Testing of dogs: Fanconi syndrome
Related tests
- Combination Basenji Fanconi syndrome + Bas-PRA + PK deficiency in basenji
- Fanconi syndrome + Bas-PRA double test for Basenji
Fanconi syndrome
The Fanconi syndrome (FS) is a disease characterized by defects in epithelial transport of solutes in kidney proximal tubule. The impaired reabsorption of amino acids, glucose, sodium, calcium and phosphorus leads to acid-base balance disturbance and causes metabolic acidosis (hyperacidity), aminoaciduria (abnormal amount of amino acids in urine) and increased glucosuria (elevated glucose level in urine) and phosphaturia (increased excretion of phosphate in urin). The syndrome can be acquired or hereditary. The acquired form can be induced by toxins and drugs or poisoning with heavy metals such as lead, cadmium and uranium.

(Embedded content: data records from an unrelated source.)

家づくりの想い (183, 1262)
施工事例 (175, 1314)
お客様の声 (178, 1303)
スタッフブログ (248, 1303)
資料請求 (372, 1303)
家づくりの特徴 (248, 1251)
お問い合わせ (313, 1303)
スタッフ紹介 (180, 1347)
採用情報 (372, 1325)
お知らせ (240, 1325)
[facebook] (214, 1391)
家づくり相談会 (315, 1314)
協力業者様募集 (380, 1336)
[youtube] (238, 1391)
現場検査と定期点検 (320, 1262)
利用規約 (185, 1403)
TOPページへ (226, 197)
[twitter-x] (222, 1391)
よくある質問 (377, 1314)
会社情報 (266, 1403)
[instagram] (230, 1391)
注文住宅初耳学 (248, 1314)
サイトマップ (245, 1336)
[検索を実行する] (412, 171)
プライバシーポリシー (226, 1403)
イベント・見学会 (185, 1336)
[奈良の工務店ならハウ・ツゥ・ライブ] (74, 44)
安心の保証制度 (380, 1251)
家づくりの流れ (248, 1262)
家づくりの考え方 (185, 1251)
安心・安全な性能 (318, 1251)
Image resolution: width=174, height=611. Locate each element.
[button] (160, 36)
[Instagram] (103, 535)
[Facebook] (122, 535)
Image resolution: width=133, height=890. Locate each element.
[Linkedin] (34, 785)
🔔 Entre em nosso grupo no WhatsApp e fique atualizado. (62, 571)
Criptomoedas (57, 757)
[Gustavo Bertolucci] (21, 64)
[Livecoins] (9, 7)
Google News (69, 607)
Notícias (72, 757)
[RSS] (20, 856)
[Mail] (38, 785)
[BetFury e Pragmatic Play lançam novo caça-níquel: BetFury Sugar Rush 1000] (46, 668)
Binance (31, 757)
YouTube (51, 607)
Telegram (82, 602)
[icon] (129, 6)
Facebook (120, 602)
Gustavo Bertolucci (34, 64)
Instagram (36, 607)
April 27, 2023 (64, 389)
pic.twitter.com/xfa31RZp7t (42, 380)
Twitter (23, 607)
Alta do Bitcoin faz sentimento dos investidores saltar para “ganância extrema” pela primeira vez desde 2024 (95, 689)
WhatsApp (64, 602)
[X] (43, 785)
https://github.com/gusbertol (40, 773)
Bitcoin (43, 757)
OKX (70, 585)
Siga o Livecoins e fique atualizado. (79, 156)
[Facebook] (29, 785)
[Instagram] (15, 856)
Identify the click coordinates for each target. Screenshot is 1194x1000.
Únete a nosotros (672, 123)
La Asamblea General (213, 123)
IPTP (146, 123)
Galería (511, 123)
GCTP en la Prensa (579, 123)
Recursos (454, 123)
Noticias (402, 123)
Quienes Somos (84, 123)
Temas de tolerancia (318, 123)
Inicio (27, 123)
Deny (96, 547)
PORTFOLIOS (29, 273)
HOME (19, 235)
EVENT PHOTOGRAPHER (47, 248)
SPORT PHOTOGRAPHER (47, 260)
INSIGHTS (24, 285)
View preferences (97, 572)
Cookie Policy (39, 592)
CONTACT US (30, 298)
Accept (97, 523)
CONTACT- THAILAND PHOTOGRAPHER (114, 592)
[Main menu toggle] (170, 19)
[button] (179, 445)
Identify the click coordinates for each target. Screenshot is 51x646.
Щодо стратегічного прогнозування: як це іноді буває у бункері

In Basenji dog breeds the Fanconi syndrome is inherited. It is associated with the deletion of the last exon in FAN1 gene. This disease affects the proximal renal tubule where defects in absorption of sodium, glucose, calcium and phosphorus and amino acids occur. The transport mechanism disorder leads to disturbance of the acid-base balance. The secondary cause of this can be toxins and drugs that affect the function of proximal renal tubule. The acquired form of the Fanconi syndrome can be caused by heavy metal poisoning (lead, mercury, cadmium and uranium). The main clinical symptoms include wasting away, worse hair quality and excessive thirst or excessive urination. If the disease is diagnosed and treated on time, the dog can live a normal life. The first clinical symptoms of the Fanconi syndrome can be usually seen between 4 and 7 years of age. The affected dogs can live for approx. 11 years provided they are kept on correct diet.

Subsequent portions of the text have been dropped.